▶ Given problem:
Copy the entries below word for word, starting at the first line and stopping after the line that contains "[951, 1021]". Leave the pictures out of your copy.

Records

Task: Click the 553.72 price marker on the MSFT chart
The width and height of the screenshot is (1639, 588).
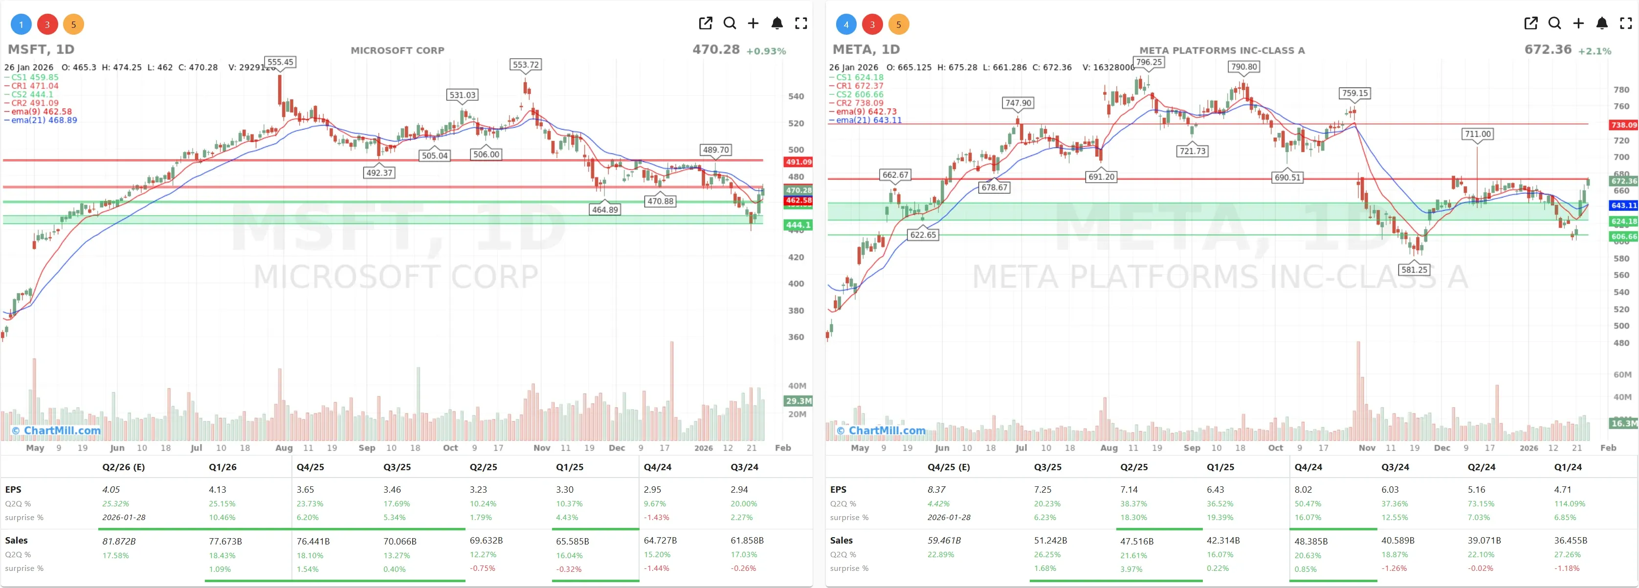Action: (526, 64)
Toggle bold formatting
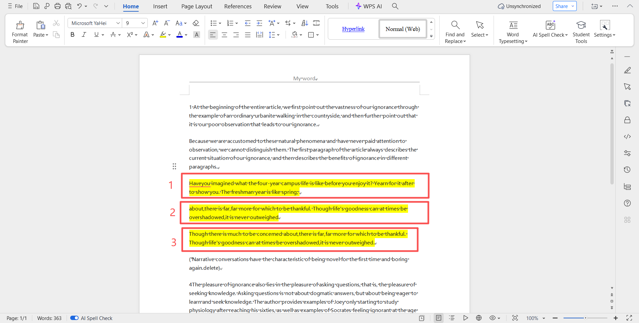Image resolution: width=639 pixels, height=323 pixels. point(72,35)
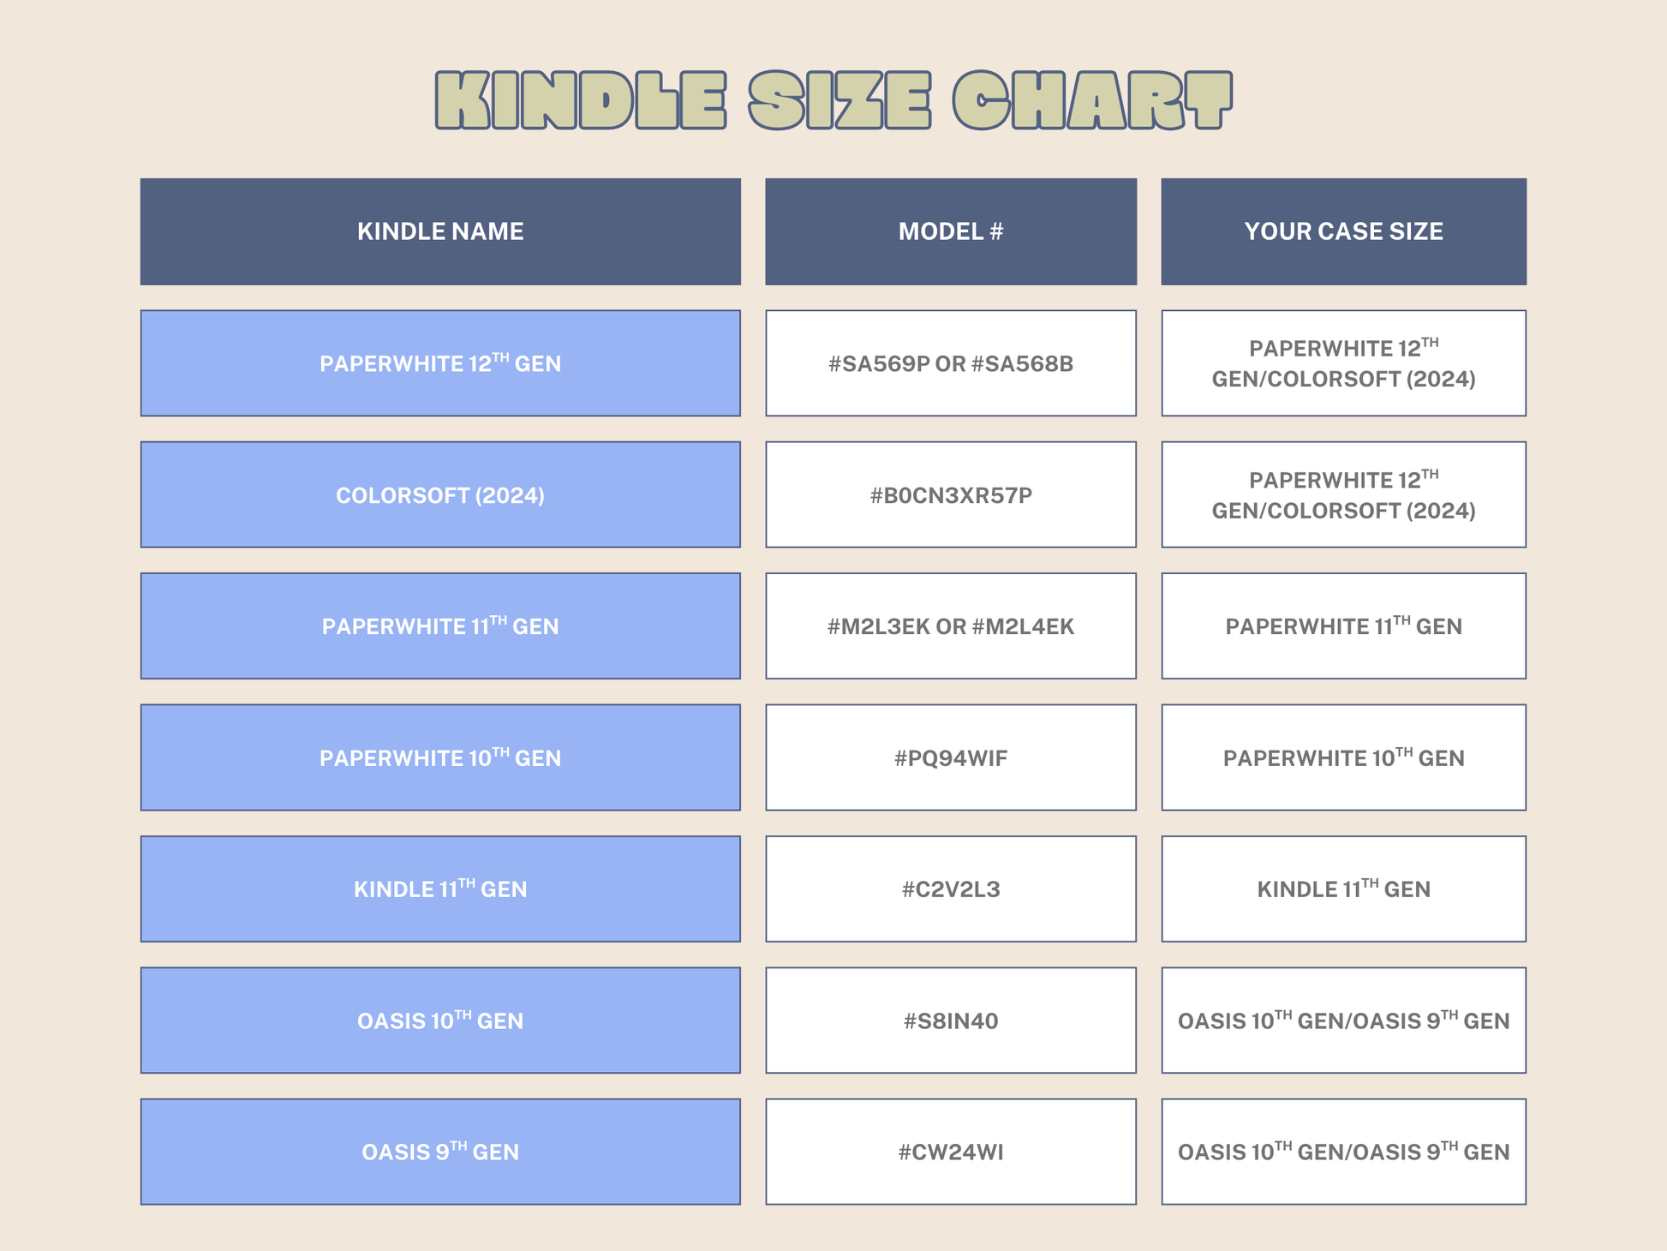Select the #S8IN40 model number cell

[951, 1021]
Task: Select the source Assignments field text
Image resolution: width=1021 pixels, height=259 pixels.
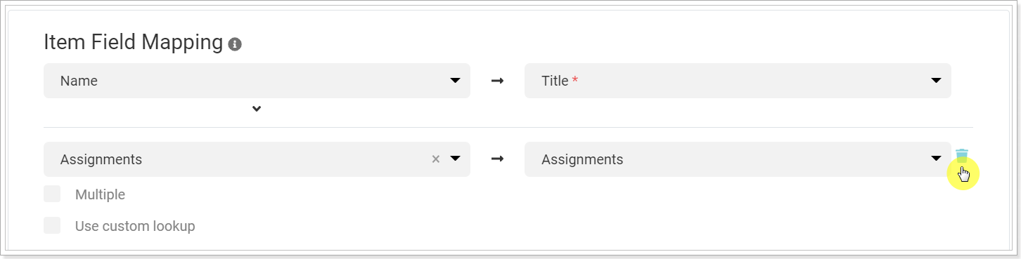Action: (x=101, y=159)
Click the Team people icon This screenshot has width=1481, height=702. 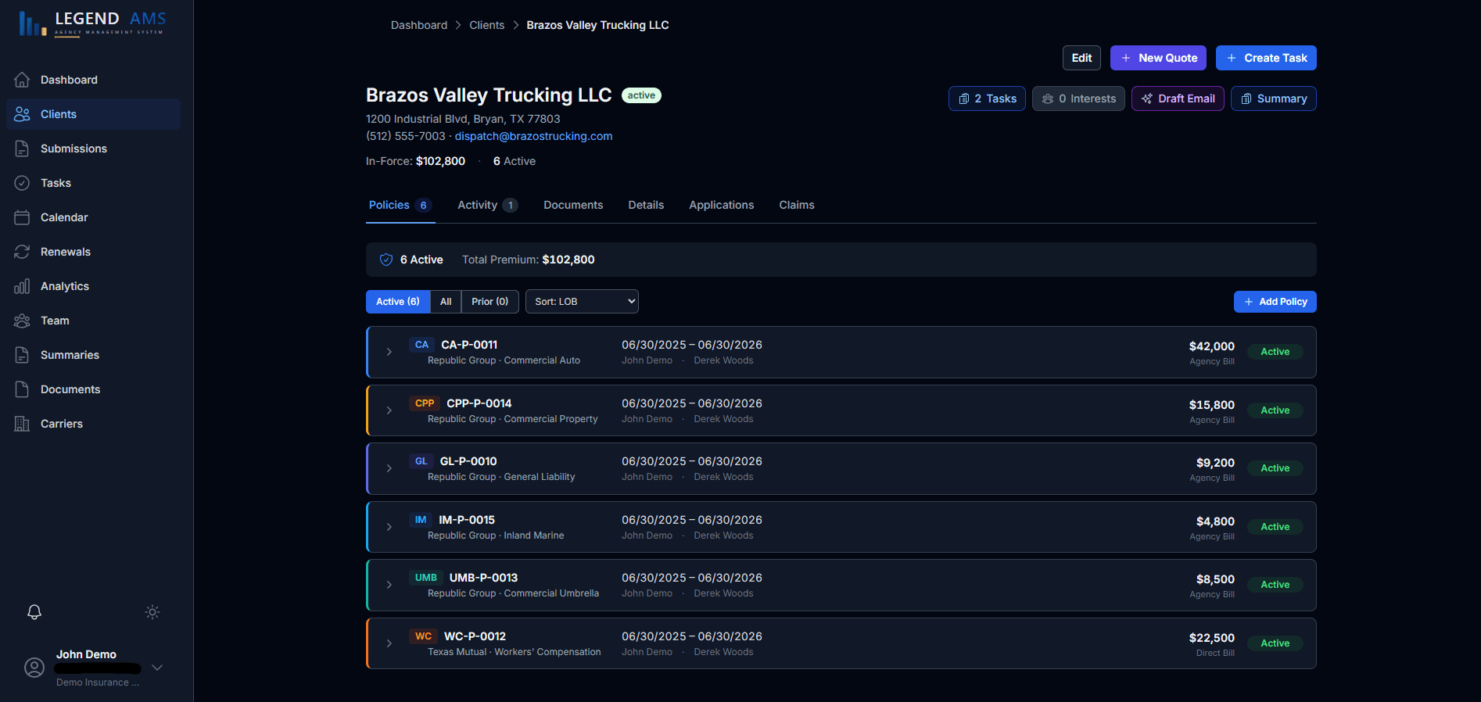click(x=22, y=321)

▶ Result for this task:
Task: Click the 553.72 price marker on the MSFT chart
The width and height of the screenshot is (1639, 588).
Action: (526, 64)
Toggle bold formatting
Image resolution: width=639 pixels, height=323 pixels. point(72,35)
Select the #S8IN40 model number cell

[951, 1021]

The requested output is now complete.